We've only camped with our dog in summer so far, but we'd like to take her camping during the colder months. We're not talking anything extreme, just UK winter camping.

She's a smoothhaired pointer and she's a bit of a princess - at the moment she's sleeping inside her bed (inside the cover of a big 'cushion' bed), and given half a chance she'll sleep under a duvet rather than on top of it. With this in mind, I want to hack up an old synthetic cotton-lined sleeping bag for her. Normal sleeping bags are long and thin, despite her propensity for sleeping nose-first under covers, she does still need to breathe.

Has anyone successfully hacked a sleeping bag for their dog? If so, what shape did you go for and did your dog stay warm and happy in it?


(Mods: I hope this is the right section - it *is* gear, just not for people!)
Siward on 18 Nov 2013
In reply to Tall Clare: we have a lovely brown pointer/ weimerarner cross. A cheap XXL size fleece, sewn up at the hem and with the arms either left on for the front legs or cut off and stitched up is a workable alternative. Keeps the mud off things

Oliiver - on 18 Nov 2013
In reply to Tall Clare: Use a childs synthetic bag and drape the rest over you
top cat - on 18 Nov 2013
In reply to Tall Clare:

We did this:

base section waterproof outer, pile liner and karrimat inbetween.
upper section gortex ['cos we happend to have some], lined with pile. For your dog, use a synthetic filling.

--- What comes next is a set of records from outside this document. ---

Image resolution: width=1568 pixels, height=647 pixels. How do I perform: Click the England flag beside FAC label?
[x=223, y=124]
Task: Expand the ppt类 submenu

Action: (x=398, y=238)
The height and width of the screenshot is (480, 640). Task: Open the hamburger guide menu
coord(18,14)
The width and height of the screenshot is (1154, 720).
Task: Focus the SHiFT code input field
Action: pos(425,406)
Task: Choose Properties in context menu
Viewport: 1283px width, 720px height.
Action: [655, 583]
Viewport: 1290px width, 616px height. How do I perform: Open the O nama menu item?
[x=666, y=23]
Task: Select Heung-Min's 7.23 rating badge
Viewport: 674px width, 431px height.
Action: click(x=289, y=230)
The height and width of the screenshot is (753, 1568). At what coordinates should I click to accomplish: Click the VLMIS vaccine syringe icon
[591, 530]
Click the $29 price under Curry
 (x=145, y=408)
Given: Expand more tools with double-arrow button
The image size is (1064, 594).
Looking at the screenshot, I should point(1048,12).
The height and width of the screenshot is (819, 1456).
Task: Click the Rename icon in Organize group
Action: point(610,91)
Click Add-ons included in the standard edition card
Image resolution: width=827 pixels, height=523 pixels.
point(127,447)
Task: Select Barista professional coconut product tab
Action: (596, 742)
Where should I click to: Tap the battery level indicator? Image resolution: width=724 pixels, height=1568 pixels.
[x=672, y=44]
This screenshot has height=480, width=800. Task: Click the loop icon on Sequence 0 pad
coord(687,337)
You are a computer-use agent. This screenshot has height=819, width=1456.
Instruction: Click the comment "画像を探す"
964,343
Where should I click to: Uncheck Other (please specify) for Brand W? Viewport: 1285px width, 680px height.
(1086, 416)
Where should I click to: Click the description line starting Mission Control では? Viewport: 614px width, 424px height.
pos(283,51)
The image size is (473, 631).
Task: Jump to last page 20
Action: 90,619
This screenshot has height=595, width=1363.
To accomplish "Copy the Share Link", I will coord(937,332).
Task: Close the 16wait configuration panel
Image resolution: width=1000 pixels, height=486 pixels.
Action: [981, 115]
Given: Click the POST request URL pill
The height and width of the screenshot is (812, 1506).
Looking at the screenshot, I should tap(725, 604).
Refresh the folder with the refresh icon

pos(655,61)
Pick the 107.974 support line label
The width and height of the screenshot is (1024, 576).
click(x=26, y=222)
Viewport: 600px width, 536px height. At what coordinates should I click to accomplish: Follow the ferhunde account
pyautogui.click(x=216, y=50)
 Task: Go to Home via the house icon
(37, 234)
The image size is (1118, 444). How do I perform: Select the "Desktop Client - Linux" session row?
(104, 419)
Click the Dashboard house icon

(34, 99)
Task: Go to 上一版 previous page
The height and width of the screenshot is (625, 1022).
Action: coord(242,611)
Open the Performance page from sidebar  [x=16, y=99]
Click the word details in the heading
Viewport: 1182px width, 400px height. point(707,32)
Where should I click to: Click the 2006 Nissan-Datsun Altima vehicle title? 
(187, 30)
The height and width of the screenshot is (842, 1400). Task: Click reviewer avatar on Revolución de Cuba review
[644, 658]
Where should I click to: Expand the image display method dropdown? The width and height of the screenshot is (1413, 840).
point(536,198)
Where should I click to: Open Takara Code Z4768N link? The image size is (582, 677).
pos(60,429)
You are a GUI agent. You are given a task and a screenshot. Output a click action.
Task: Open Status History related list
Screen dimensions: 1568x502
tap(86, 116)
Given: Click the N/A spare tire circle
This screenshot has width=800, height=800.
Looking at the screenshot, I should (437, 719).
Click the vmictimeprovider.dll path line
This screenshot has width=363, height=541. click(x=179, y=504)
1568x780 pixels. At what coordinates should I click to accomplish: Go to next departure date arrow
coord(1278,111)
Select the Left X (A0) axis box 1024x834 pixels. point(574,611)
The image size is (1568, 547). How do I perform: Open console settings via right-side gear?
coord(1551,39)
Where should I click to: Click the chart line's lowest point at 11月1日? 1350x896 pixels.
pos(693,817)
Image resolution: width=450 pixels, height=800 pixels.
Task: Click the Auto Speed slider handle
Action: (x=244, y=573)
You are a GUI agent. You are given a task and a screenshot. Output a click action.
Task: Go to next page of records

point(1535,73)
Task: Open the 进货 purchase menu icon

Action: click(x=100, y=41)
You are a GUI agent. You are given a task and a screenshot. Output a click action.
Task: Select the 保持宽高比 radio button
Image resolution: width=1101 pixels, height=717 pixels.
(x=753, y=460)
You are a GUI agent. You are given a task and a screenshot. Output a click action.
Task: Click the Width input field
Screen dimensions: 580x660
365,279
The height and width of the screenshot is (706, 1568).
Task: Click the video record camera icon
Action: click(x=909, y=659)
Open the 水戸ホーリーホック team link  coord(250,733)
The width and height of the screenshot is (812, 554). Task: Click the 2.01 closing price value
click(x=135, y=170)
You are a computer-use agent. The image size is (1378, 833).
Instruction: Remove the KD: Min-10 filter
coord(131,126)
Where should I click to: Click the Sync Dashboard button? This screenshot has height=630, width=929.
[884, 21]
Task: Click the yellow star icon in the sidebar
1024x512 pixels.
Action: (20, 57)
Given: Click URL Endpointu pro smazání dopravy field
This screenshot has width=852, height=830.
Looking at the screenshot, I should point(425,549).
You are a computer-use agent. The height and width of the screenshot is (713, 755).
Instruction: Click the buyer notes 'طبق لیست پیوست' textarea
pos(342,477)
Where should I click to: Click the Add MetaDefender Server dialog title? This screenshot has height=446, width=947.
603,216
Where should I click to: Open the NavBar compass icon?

Critical design feature: top and bottom fixed at the back, x2 side zips, open front.

Unzip, dog instructed to lie down. Throw top over dog, zip up. Dog is not too confined and can, with a bit of practise, turn round during the night without coming out of the bag. Too hot? Lie on top.

In snow holes etc we also threw out duvet jackets on top :)
Carolyn - on 18 Nov 2013
In reply to Tall Clare:

Would a section from middle of bag work - ie open at both ends, minimising possibility of burying nose too deeply, but also not possible to wriggle it off?

No practical experience, I hasten to add. Only dogs I've taken camping were dachshunds, which were adept at getting into the foot end of a sleeping bag with a human in it.
Ridge - on 19 Nov 2013
In reply to Tall Clare:

We just use a cheap childs sleeping bag. All we need to sort out now is keeping the dog at the bottom of the tent...

http://instagram.com/p/g4sR7dwfqt/
jkarran - on 19 Nov 2013
In reply to Ridge:

What is he/she?

Tall Clare: Would the bottom corner of a cheap double bag work, two closed edges, two open edges (or a curve) forming a clamshell so the dog can get into it but can't get too buried.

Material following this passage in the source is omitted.